There are many sweet local foods which have been marginalized due to their low demand and long preparation process. Ghanaian sweet foods (or confectionery) may be fried, barbecued, boiled, roasted, baked or steamed.
Fried sweet foods include cubed and spiced ripe plantain (kelewele) sometimes served with peanuts.
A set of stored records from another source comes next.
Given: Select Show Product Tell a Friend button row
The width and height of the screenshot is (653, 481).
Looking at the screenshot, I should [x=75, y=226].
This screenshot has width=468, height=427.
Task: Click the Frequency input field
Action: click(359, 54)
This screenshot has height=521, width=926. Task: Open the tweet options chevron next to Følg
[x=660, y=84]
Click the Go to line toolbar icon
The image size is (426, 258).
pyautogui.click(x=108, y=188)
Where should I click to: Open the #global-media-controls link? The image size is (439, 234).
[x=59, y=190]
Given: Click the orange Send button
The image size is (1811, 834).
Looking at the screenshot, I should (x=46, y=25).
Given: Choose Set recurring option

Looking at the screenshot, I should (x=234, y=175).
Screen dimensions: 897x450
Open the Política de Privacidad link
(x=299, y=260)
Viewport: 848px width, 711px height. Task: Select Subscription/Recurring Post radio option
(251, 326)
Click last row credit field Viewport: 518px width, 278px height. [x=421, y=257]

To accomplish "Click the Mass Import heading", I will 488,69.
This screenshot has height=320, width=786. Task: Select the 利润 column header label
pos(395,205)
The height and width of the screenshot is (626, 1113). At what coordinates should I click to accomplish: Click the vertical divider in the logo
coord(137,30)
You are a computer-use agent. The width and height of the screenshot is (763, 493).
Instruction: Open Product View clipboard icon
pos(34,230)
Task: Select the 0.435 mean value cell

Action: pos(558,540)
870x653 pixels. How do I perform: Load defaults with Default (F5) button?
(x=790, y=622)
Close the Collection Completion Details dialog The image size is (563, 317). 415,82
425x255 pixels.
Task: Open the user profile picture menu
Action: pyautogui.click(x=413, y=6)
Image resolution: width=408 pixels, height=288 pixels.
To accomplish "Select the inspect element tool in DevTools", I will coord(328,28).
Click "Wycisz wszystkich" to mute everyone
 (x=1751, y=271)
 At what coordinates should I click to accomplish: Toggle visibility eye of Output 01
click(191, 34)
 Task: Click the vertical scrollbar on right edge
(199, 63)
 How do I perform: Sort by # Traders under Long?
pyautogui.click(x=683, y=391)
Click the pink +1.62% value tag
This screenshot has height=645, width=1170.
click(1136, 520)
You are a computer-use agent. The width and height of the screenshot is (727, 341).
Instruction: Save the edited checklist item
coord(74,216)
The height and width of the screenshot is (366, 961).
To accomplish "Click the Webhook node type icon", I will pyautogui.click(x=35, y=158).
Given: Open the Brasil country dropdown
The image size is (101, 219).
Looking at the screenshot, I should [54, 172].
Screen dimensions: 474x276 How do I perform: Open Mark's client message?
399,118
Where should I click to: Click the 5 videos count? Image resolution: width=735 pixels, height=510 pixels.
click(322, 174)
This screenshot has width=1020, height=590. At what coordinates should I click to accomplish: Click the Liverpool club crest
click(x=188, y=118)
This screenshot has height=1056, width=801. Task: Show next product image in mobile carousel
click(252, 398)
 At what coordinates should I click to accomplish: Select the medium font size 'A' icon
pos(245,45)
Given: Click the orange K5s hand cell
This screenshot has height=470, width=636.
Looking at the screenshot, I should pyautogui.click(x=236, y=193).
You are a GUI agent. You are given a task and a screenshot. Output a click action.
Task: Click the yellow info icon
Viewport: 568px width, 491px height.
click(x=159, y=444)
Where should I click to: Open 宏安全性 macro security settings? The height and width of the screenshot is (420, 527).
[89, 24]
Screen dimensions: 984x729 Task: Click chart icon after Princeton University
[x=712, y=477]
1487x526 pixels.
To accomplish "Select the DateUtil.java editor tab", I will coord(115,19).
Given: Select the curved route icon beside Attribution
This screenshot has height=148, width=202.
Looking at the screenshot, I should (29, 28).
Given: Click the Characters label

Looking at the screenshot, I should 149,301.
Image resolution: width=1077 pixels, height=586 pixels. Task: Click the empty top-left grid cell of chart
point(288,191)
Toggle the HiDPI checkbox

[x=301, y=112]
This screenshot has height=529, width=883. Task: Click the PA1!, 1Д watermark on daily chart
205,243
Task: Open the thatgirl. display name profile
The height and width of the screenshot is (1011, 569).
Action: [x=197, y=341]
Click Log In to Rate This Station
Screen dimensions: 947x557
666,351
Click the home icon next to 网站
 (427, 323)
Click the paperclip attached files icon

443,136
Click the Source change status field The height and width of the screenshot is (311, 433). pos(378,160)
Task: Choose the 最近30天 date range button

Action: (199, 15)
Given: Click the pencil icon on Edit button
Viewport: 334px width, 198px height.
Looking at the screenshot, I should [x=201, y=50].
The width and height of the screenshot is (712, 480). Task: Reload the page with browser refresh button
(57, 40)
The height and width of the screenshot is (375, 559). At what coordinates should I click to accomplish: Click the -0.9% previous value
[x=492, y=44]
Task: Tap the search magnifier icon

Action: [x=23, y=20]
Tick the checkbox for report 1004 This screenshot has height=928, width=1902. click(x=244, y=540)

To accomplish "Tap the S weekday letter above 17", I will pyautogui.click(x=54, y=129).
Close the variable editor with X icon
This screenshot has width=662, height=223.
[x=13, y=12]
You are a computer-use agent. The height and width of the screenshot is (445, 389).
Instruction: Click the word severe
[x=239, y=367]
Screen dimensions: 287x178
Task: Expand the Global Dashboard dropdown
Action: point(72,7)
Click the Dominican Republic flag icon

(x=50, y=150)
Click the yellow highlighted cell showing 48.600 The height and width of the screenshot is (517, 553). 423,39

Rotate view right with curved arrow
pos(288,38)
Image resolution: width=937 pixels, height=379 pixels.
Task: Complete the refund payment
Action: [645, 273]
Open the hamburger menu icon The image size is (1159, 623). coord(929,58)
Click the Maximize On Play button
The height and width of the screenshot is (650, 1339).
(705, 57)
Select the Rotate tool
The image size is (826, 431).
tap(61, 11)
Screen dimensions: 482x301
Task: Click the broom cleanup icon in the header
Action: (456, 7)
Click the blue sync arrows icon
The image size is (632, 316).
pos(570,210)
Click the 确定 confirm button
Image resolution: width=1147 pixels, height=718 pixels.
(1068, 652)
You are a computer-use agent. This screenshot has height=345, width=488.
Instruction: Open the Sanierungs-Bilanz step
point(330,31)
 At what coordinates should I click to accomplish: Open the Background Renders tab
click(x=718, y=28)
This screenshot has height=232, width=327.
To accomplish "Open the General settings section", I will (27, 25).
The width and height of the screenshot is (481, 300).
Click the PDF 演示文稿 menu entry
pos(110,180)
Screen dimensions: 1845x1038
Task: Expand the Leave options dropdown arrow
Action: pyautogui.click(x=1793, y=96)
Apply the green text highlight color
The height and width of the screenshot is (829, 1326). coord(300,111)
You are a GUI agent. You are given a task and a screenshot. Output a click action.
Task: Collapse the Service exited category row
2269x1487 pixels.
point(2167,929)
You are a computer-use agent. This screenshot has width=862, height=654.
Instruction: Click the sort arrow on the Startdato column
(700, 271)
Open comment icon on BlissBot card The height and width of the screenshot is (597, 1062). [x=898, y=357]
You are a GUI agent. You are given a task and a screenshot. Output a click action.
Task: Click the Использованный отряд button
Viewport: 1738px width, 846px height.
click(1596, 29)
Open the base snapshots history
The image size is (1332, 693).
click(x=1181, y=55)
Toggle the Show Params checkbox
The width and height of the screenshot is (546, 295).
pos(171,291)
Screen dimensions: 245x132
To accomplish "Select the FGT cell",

Koose made from peeled beans (and its close twin Acarajé or akara made from beans which is not peeled), maasa, pinkaaso, and bofrot/puff-puff(made from wheat flour); kuli-kuli, dzowey and nkate cake (made from peanuts); kaklo and tatale (ripe plantain fritters); kube cake and kube toffee (made from coconut); bankye krakro, gari biscuit, and krakye ayuosu (made from cassava); condensed milk, toffee, plantain chips (or fried plantain)and wagashi(fried farmer’s cheese) are fried Ghanaian savory foods (confectionery).
Kebabs are popular barbecues and can be made from beef, goat, pork, soy flour, sausages and guinea fowl. Other roasted savoury foods include roasted plantain, maize, yam and cocoyam.Steamed fresh maize, Yakeyake, Kafa, Akyeke, tubani, moimoi (bean cake), emo dokonu (rice cake) and esikyire dokonu (sweetened kenkey) are all examples of steamed and boiled foods whilst sweet bread, (plantain cake), and meat pie similar to Jamaican patties and empanadas are baked savoury foods. Aprapransa, eto (mashed yam) and atadwe milk (tiger nut juice) are other savory foods. Gari soakings is a modern favorite. It is a blend of gari (dried, roasted cassava), sugar, groundnut (peanut) and milk.